December 2 CycleNation is stroke-facingStroke can happen to anyone, regardless of age or fitness level. But the local branch of the American Stroke Association, a division of the American Heart Association, is taking action to change that.

Oct. 29 is World Stroke Day, and the American Stroke Association is using the day to announce the return of an-person event that fights stroke and cardiovascular disease.

CycleNation, a relay-style, stationary cycling event, will take place on Thursday, Dec. 2, from 4 to 8 p.m. at Carbone Athletics at the Fitness Mill, 1707 Oriskany St. W. in Utica. Registration will begin at 4 p.m., and cycling will take place between 5 and 7. People can register at, form a team to cycle, and fundraise $5,000 to fight stroke and heart disease in the Mohawk Valley.

Dr. Scott Brehaut, Director for Stroke and Neurocritical Care Services at Mohawk Valley Health System, will be one of the celebrity riders at CycleNation.

“Strokes can happen to anyone,” Dr.
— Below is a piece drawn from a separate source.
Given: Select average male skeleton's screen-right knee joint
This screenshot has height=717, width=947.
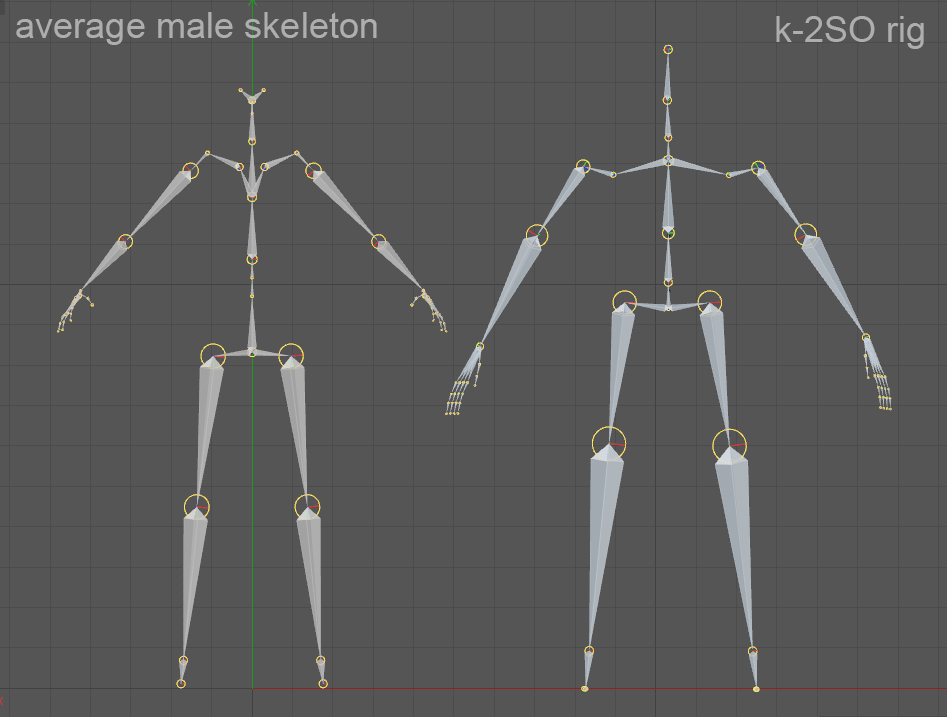Looking at the screenshot, I should click(x=307, y=506).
Brehaut said. “We all need to know the warning signs and what to do because you never know when you’ll need to help yourself or someone else having a stroke. CycleNation will provide people with the information they need to prevent or respond to a stroke, as well as raise money so the American Stroke Association can continue to fund the research that will save lives right here in the Mohawk Valley. Also, people who participate will improve their health that evening. I’m proud and honored to be one of the celebrity riders.”

Each year approximately 800,000 people in the U.S. suffer a stroke. Worldwide, one in four will suffer a stroke in their lifetime. Knowing stroke warning signs and seeking immediate medical attention can make the difference between recovery and disability or death.
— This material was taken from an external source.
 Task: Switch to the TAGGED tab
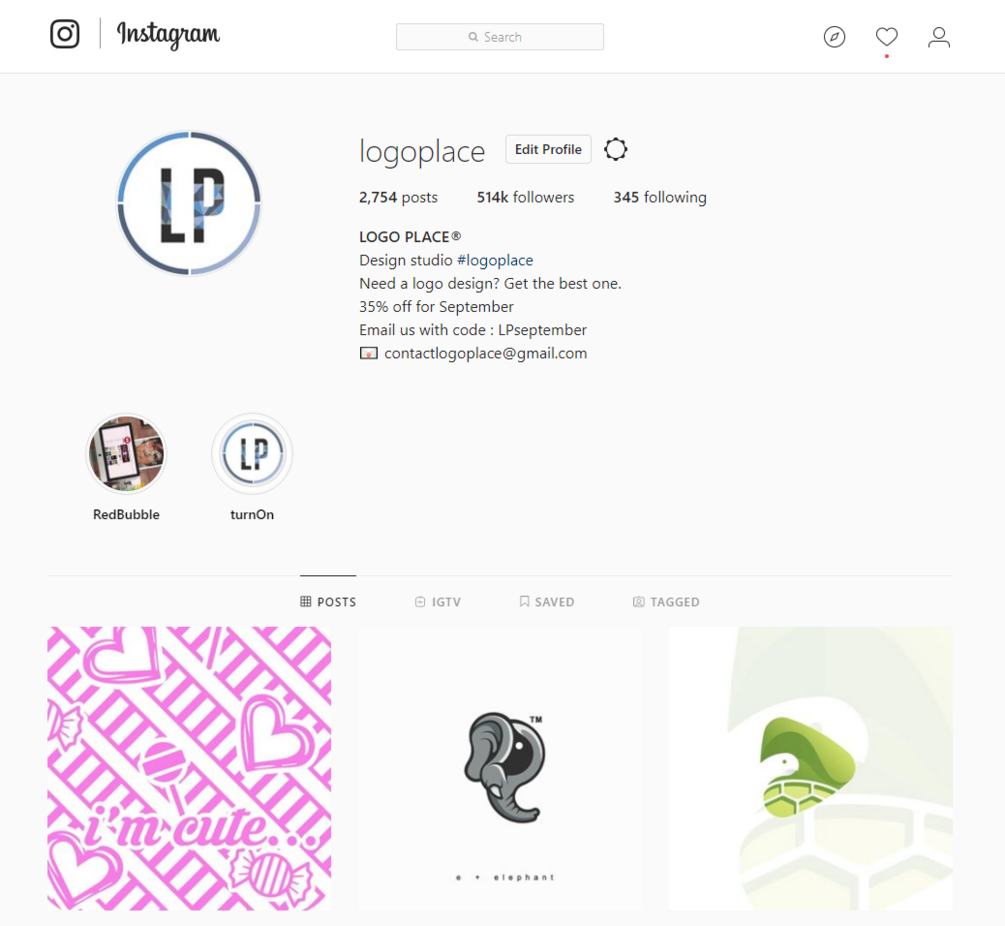coord(666,602)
The American Stroke Association encourages people to learn the acronym F.A.S.T. to help them remember the warning signs for stroke. F.A.S.T. stands for:

  • Face Drooping – Does one side of the face droop or is it numb? Ask the person to smile. Is the person’s smile uneven?
  • Arm Weakness – Is one arm weak or numb? Ask the person to raise both arms. Does one arm drift downward?
  • Speech Difficulty – Is speech slurred? Is the person unable to speak or hard to understand? Ask the person to repeat a simple sentence like “The sky is blue.”
  • Time to Call 911 – If someone shows any of these symptoms, even if the symptoms go away, call 911 and get to a hospital immediately. Check the time so you can tell emergency responders when the first symptoms appeared.

Research shows that while most people say they would call 911 in a stroke emergency, real-world data shows that up to 75% of those experiencing a stroke first called friends or family.. Strokes are most treatable right after they happen. Delaying getting help often means people can’t get treatment in time and are more likely to be disabled or die from their stroke.

Along with learning stroke warning signs comes another important message from the American Heart Association and American Stroke Association: Don’t Die of Doubt.

“If you or someone around you shows signs of stroke, get it checked out right away. It’s always better to err on the side of caution with stroke signs because you’re losing brain cells every minute during a stroke,” said Dr. Brehaut. “Remember that even during a pandemic, hospitals are still the safest place for you to be when medical emergencies strike. Please let us help you—don’t die of doubt.”

Many strokes are preventable and managing blood pressure—the leading cause of strokes—is a big step in the right direction, Brehaut said. Nearly 50% of all adults in the U.S. have high blood pressure, and almost three out of four (74%) people with high blood pressure do not have it under control.

In addition to managing blood pressure and more traditional risk factors like diabetes and AFib, the American Heart Association and American Stroke Association emphasize the importance of managing chronic stress. Elevated stress hormones have been linked to high blood pressure and increased risk for stroke and heart events. Constant or chronic stress can also open the door to unhealthy behaviors like poor eating, drinking too much alcohol and smoking.